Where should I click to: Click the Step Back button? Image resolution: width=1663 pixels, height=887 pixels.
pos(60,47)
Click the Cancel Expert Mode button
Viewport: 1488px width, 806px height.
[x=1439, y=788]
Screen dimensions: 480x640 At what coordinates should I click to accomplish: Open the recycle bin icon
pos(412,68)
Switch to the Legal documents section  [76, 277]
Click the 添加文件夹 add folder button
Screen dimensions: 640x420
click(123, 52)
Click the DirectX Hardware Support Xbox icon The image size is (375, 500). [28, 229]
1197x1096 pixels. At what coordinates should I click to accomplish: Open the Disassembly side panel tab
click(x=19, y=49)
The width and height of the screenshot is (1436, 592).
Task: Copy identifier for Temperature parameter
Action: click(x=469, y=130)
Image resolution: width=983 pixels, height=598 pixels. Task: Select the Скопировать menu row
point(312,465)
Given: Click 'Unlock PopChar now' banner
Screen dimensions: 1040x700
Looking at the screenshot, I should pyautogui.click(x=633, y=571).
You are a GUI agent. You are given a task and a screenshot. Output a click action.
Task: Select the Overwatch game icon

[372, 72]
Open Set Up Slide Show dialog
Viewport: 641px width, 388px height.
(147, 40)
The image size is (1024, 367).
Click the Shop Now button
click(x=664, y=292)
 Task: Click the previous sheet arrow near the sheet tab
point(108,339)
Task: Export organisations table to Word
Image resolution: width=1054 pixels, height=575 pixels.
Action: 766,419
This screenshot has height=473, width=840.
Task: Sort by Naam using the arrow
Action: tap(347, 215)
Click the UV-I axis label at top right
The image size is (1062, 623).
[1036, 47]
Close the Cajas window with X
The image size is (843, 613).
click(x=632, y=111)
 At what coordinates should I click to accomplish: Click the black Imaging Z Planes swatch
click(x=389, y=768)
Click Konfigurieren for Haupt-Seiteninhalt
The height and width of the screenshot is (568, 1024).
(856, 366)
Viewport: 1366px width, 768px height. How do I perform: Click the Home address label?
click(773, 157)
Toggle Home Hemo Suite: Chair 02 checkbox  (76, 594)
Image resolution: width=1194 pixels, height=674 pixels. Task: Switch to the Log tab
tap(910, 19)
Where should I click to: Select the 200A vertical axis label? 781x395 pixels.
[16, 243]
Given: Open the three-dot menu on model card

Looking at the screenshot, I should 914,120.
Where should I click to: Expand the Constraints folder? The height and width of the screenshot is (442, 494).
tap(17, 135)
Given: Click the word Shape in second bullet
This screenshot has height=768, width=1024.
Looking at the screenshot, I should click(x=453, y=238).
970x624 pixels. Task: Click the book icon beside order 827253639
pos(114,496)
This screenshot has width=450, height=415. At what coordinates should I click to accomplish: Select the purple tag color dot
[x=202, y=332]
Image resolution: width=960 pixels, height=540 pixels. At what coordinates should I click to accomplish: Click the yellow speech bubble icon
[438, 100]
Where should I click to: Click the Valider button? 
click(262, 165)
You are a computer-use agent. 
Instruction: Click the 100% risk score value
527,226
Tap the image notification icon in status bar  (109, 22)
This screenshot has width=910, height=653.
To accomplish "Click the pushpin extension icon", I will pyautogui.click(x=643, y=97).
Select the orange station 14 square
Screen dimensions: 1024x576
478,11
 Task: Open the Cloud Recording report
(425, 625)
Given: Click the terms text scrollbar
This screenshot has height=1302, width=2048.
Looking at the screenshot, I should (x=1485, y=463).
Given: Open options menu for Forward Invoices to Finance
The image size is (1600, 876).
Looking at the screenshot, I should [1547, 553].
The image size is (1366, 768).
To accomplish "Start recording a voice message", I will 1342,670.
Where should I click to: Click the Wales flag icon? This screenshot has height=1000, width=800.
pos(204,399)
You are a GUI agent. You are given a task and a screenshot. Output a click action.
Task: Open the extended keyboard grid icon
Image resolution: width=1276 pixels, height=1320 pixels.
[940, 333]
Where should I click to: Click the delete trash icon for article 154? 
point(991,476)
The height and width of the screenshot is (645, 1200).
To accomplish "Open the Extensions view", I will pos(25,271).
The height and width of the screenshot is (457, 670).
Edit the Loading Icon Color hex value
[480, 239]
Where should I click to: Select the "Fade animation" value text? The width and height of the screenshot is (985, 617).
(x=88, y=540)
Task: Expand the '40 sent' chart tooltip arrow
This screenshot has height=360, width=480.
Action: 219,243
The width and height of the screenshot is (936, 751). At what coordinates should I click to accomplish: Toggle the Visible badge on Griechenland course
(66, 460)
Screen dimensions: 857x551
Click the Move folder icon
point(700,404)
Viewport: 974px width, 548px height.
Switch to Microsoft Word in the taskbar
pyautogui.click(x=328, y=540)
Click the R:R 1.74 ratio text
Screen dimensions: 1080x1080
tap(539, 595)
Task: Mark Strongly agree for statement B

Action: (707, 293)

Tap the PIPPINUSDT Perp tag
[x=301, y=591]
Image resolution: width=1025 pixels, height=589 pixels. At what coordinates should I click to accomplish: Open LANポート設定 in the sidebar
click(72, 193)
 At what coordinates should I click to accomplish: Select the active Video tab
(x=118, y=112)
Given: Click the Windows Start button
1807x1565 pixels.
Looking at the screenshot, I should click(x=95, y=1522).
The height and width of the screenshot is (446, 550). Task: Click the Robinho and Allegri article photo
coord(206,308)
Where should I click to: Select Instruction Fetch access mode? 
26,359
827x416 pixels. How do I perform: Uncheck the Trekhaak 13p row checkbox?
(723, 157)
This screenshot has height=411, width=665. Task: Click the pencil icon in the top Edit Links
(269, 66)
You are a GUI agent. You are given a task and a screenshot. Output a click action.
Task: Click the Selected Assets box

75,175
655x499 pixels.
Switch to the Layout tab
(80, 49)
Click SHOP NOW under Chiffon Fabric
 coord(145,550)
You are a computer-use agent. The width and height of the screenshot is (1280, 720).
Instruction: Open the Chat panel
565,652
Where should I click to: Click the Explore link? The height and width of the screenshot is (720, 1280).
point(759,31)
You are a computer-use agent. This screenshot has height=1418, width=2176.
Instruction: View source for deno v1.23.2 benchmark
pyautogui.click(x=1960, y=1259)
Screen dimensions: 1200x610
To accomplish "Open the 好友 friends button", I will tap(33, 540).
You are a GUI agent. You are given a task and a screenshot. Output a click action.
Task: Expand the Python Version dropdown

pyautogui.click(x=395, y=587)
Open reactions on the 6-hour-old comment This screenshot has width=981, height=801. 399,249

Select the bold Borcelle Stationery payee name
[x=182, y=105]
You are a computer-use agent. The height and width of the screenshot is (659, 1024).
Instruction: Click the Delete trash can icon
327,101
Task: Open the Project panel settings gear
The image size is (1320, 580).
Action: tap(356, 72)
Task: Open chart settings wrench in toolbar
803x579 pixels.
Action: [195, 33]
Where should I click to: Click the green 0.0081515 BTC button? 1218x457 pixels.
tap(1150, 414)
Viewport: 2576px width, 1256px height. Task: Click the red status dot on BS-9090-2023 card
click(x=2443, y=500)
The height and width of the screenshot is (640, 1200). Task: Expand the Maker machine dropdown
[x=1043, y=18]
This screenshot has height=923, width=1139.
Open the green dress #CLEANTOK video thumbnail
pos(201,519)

◆ ◆ ◆

수행할 작업
위의 줄 가운데 맨 첫 줄부터 "Switch to the Legal"가 들어 있는 줄까지를 양 끝 줄을 포함하여 번호 목록으로 옮겨 적으세요. 빈 줄은 빼세요.

답
1. Where should I click to: Click the Step Back button? Image resolution: width=1663 pixels, height=887 pixels.
2. pos(60,47)
3. Click the Cancel Expert Mode button
4. Viewport: 1488px width, 806px height.
5. [x=1439, y=788]
6. Screen dimensions: 480x640 At what coordinates should I click to accomplish: Open the recycle bin icon
7. pos(412,68)
8. Switch to the Legal documents section  [76, 277]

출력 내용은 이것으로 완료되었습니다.